The initial meeting, which took place in the principal’s conference room on Tuesday, February 3, revolved around the merits, and distractions, of the school-wide iPad program, along with a focus on extracurricular activities. For example, students shared concerns that because of the available technology, some teachers have asked for homework to be submitted on the same day it is assigned.
One topic that surprised Nowak was the discussion of how stress is taking its toll on the student body due to homework, careers, tests, friendships, parental approval, and other factors.

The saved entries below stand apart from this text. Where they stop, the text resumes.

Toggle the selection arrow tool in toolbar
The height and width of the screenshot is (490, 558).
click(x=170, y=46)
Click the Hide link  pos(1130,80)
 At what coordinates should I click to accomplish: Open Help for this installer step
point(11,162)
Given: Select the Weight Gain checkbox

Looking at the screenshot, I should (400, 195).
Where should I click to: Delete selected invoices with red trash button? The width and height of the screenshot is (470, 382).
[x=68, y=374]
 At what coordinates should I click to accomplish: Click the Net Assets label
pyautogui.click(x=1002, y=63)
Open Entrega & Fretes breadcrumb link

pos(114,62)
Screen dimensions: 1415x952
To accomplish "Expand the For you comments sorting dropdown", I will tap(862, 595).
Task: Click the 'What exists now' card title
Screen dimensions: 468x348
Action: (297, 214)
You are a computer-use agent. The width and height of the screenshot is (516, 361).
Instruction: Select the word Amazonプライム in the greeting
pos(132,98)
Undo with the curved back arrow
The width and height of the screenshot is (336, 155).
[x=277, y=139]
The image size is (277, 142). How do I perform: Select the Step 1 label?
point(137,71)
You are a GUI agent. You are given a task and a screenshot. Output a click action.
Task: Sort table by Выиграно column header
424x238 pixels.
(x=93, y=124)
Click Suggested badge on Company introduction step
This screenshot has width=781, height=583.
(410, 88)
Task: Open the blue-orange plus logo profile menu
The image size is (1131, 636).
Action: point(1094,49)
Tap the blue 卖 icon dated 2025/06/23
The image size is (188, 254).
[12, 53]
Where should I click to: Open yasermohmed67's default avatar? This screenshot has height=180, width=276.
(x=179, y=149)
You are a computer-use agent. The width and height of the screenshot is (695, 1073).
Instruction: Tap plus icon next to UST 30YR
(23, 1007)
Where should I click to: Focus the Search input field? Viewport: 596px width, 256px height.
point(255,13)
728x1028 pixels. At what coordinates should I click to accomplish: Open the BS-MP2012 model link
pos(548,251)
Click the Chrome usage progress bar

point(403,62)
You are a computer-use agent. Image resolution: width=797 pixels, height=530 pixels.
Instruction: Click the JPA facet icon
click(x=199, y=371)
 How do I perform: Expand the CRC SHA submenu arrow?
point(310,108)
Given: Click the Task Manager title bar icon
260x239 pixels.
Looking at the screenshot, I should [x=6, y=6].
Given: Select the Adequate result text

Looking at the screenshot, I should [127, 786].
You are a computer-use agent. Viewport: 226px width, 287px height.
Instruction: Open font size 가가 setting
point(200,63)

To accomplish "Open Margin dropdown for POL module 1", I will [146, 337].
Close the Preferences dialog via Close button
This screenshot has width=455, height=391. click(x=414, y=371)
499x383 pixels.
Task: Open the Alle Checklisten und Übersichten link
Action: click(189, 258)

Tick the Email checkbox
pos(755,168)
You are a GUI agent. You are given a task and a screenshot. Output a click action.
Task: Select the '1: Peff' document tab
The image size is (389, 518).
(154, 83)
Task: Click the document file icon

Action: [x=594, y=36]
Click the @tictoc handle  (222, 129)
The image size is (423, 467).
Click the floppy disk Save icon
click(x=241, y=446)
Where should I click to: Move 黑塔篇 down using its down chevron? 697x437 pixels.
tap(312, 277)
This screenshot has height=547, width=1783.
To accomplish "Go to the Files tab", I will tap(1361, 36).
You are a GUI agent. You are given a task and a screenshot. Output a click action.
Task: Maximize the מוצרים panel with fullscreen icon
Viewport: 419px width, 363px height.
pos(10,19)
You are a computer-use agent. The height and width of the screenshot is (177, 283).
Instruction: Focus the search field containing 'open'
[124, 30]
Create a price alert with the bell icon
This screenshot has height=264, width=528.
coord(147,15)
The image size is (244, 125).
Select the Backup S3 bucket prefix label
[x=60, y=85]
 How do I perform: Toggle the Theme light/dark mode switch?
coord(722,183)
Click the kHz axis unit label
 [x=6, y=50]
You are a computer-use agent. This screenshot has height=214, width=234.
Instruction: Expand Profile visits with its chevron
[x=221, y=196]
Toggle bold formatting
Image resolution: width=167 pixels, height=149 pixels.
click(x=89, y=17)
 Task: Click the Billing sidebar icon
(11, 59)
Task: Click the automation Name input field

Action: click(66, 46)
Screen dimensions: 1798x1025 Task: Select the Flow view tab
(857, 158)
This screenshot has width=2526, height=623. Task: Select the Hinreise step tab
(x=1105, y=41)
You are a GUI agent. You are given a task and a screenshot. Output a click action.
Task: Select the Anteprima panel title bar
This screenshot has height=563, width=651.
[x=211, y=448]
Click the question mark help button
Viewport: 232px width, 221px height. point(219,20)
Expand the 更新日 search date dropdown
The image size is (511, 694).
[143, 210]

There were other surprises, too, during the upperclassmen meeting, which took place on Tuesday, February 10. Sonia Zala, a junior, said that the meeting began with Nowak going around the room and having everybody say their names and one word that described Conant. She mentioned that Nowak made a list of topics from the ideas that each student submitted in the applications they filled out in order to join the board. These issues included the way grades are calculated and different aspects of college scholarships.
Zala said, “It’s interesting [how] she uses the board to get students’ ideas on issues. [Since] it’s just an advocacy group and not a decision making group, we just get to help her with ideas on how to make Conant better.”
Aakash Patel, who is also a junior, mentioned that, with so many people in the room, there wasn’t enough time to discuss all of everybody’s ideas. However, they were able to talk about the topics deemed the most important that would benefit all of Conant.
“I was impressed with how free they were with discussing topics, and how much they care about Conant High School,” Nowak said. She intends for the advisors to act as her “eyes and ears” and relate any potential discussion material to her. Nowak also said that she planned to create new Advisory Boards for the next school year, and was positive about their success in the future.